-- begin Input data --

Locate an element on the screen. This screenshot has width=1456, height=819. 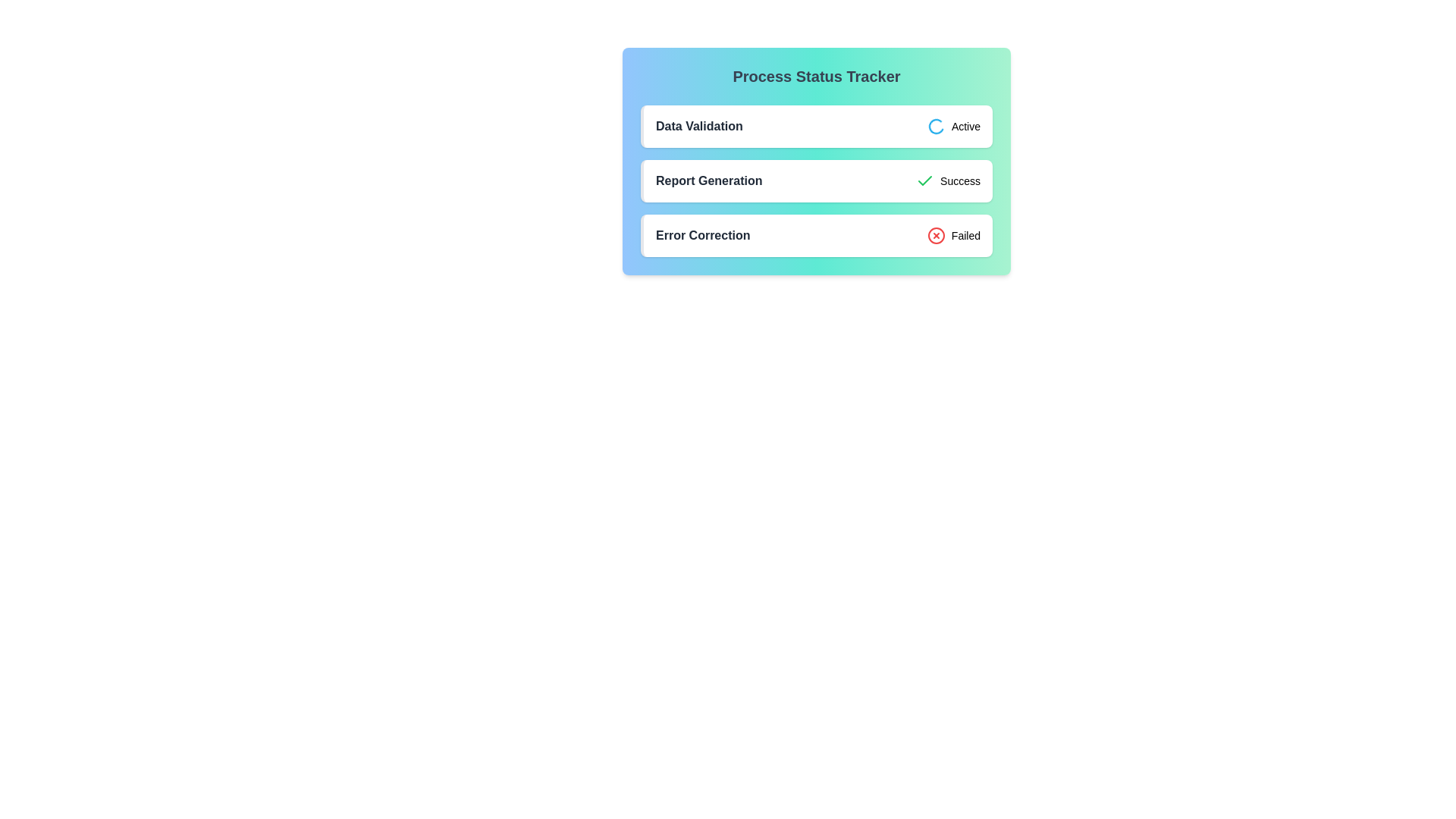
the status card indicating the successful completion of the 'Report Generation' process, which is the second item in a vertical list of three items is located at coordinates (815, 180).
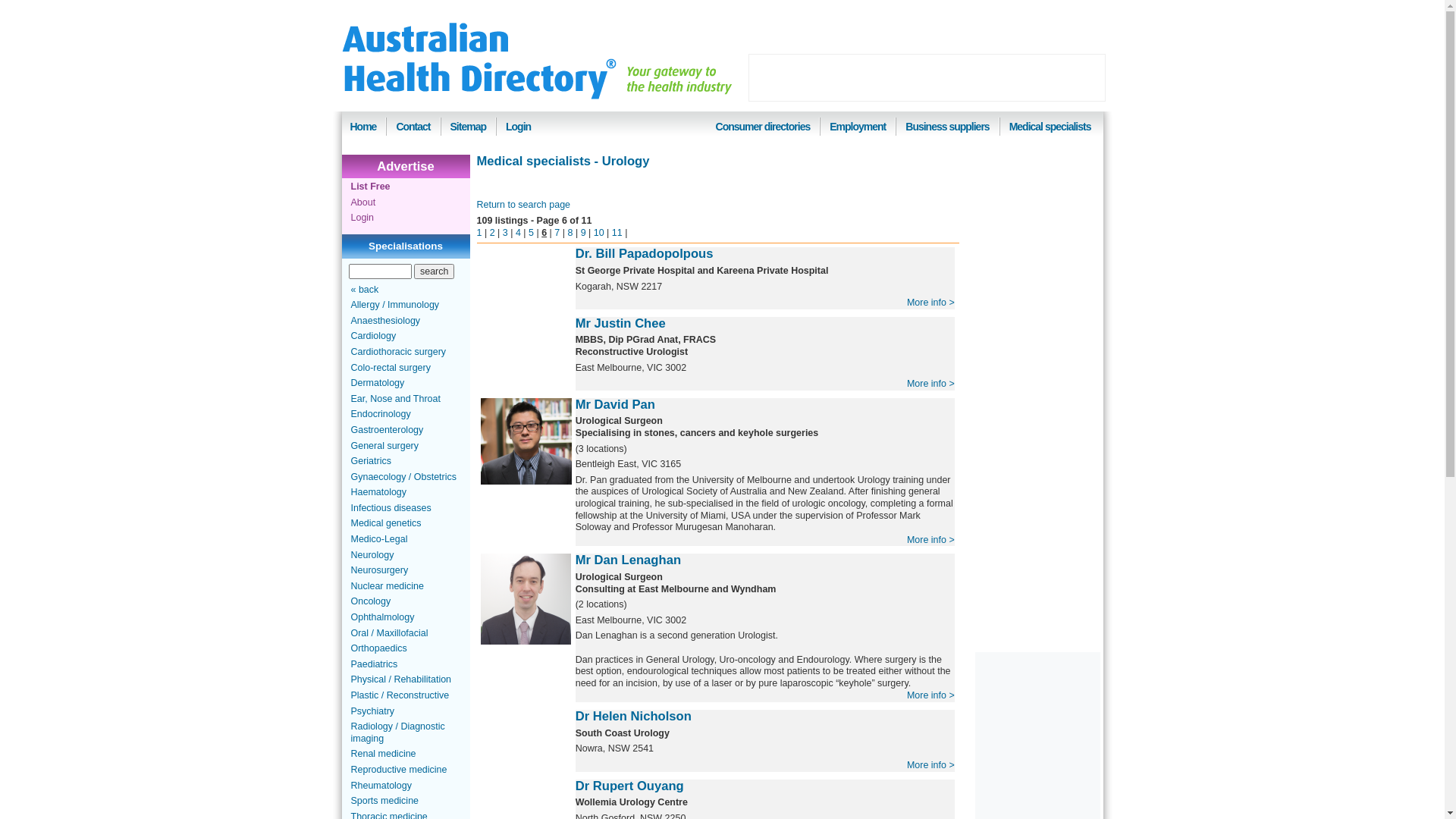 This screenshot has height=819, width=1456. Describe the element at coordinates (397, 351) in the screenshot. I see `'Cardiothoracic surgery'` at that location.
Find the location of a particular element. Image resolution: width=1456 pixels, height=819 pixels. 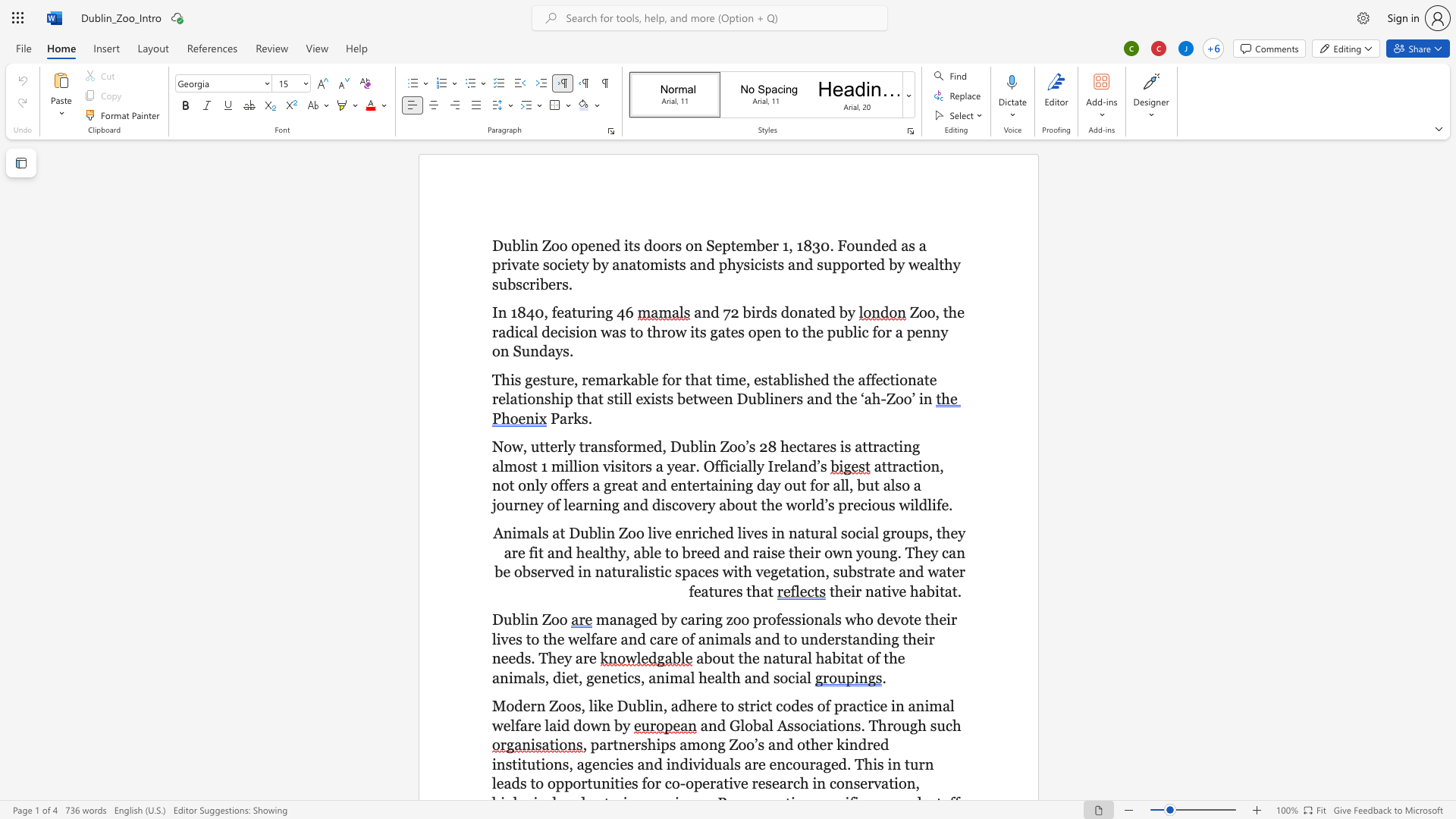

the space between the continuous character "u" and "p" in the text is located at coordinates (912, 532).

-- end Input data --

## Task brief
Rewrite the items above as a JSON list of strings, with one string per line and no entries for blank lines. Omit the pictures from your answer.

## Solution to the exercise
[
  "Locate an element on the screen. This screenshot has width=1456, height=819. ",
  "the status card indicating the successful completion of the 'Report Generation' process, which is the second item in a vertical list of three items is located at coordinates (815, 180).",
  " This screenshot has height=819, width=1456. Describe the element at coordinates (397, 351) in the screenshot. I see `'Cardiothoracic surgery'` at that location.",
  "Find the location of a particular element. Image resolution: width=1456 pixels, height=819 pixels. ",
  "the space between the continuous character \"u\" and \"p\" in the text is located at coordinates (912, 532)."
]